Ne ‘L’Attore manifesto’ questo gioco di prospettive è il motore stesso dello spettacolo. Si tratta di tre «pezzi facili», come scherzosamente abbiamo voluto chiamarli, in cui viene continuamente indagata, con leggerezza e ironia, la funzione dell’attore, la sua essenza, cosa rappresenta e come viene visto dal pubblico.

Ogni rapporto cambia in base alla visione che si ha: l’attore si interroga su se stesso, il pubblico su cosa vede, il regista su cosa comunica e in questo continuo quanto sotterraneo e inconscio interrogarsi vi sono momenti in cui tutto va in corto circuito e i ruoli appaiono meno definiti, a volte quasi sovrapposti.

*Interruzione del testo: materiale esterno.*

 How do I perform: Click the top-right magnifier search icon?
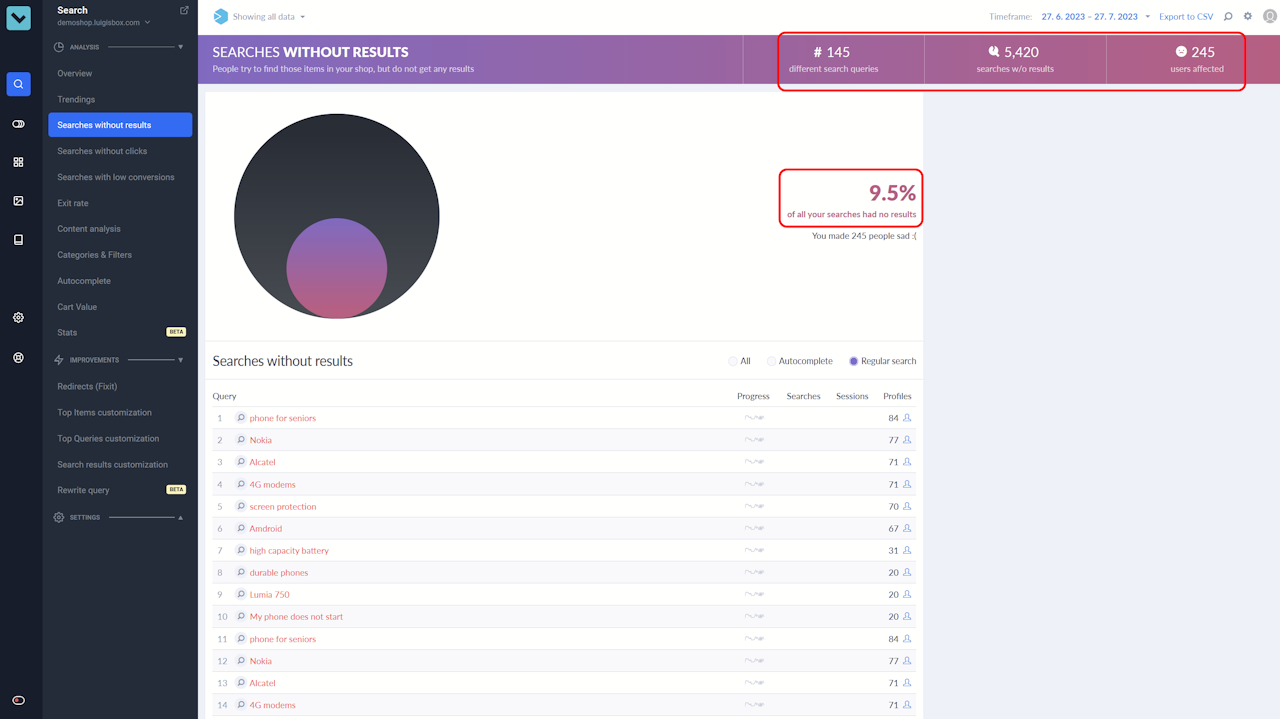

Ma è sempre e comunque tutto un gioco: gli attori si prendono gioco del pubblico, di se stessi, di tutto quello che li circonda, delle difficoltà pratiche quotidiane che incontrano e della incomunicabilità che tra stessi artisti può sussistere.

Sanno che mostrare una verità dai mille volti è un compito improbo, ai limiti dell’assurdo, ma sanno anche che il loro mestiere è solo apparentemente privo di una necessità primaria; esso è invece assolutamente indispensabile per quel bisogno profondo che ognuno ha di interpretare e rappresentare ciò che lo circonda, senza rimanerne prigioniero. Per questo ci sono loro: sono i pagliacci e i buffoni che rassicurano il pubblico e lo liberano, perché sanno ridere in faccia alla propria incapacità di definirsi.

Un percorso in tre quadri, dunque, schizofrenico e surreale, in cui l’Attore passa dalla fase del provino, alla messa in scena d’una breve storia, fino alla sublimazione di se stesso nel personaggio assoluto: una “gabbia” da cui non vuole e/o non può uscire, dalla quale, comunque,
resta confortato.

Un percorso in cui si entra e si esce continuamente dal gioco teatrale, tra ambiguità e contraddizioni, nel divertimento e per divertire: di base, l’assurdo.
Tre giovani attori, neodiplomati all’Accademia d’Arte del Dramma Antico “Giusto Monaco” (A.D.D.A) della Fondazione I.N.D.A di Siracusa, provano a raccontare tutto questo nella loro esperienza insieme da attori professionisti, in un testo originale di cui sono coautori assieme a Gian Paolo Renello, che dello spettacolo cura anche la messinscena.